8. The room still matters.
This is a corollary to item 7: One of the best investments you can make in your digital tracks is to acoustically treat your recording and control room. You’d be surprised how much the sound of the room affects what you do, and digital captures all that roominess with perfect clarity … so make sure the space you are working in is doing the job.

9. Hygiene is key.
In the analog days, you had to demagnetize tape heads, clean the tape path, wind the tape for proper storage, and perform other routine maintenance tasks at the beginning and end of every session. The same is true with digital—the tasks are just different. Lots of takes and edits can result in a ton of files scattered around your computer and slowing down your system. Unused mixer channels and plugins can end up hiding in the system, weighing down the project, and eating up CPU and memory resources. Lots of small apps running in the background on your computer will also sap it of precious processing resources. Keep it clean and organized, and your system will always perform its best.

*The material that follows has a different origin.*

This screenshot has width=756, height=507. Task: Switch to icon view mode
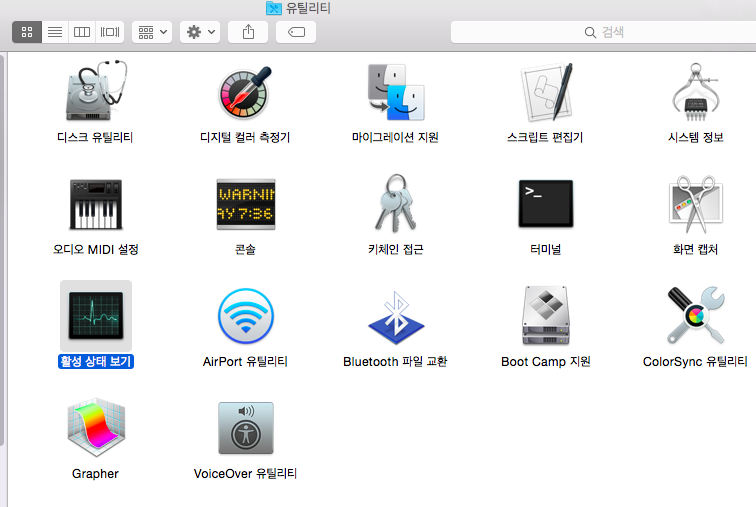tap(27, 32)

But basic maintenance extends beyond this to installing current versions of software, having plenty of space available on your recording drive, installing plenty of RAM in your computer, and otherwise optimizing your system for maximum performance. However, don’t do those things the night before a critical session— give yourself plenty of time to learn and test new versions of software or plug-ins before you put them to work for real.


digital data is fragile. Saving multiple versions of a project under new names provides some protection against corrupted fi les—and it’s a great organizational tool—but for real protection, you must back up your work regularly.

10. Digital data is fragile.
The virtual ones and zeros that make up digital data are not robust. One small mishap and your hardwon tracks can vanish. For this reason, it’s imperative that you save and back up your data constantly. By habit, I hit the save command in my DAW every time I make a change. And when I’ve made a significant number of changes, or I’ve gotten to the point where it would be extremely painful to have to recreate my work, I save a new copy under a different name. (Project 1, Project 1a, Project 1b, Project 1c, and so on.) This way, if a project file gets corrupted, I can always step back to the last version and work forward again without losing everything.

Likewise, at the end of every work session, I back up the project to a separate hard drive. That way, if the hard drive in the computer goes down, I’ve still got my work on a second drive and can quickly recover and begin working again.

It’s all about the outcome.
Digital has been a true godsend for musicians who want to capture and distribute pro-quality recordings without waiting for some major label to finance the dream. It’s made super-powerful recording tools available to pretty much anyone. But it’s about more than just the tools. Keep these 10 simple tips in mind during all your future recording adventures, and you’ll be pleasantly surprised at how much the quality of your digital projects improves as a result of such straight-ahead measures. More than that, you’ll find they make studio life easier and less stressful— which can only portend good things for your creativity and performance quality. Good habits are good habits, whether you’re working with analog or digital, and in the studio, good habits lead to great recordings!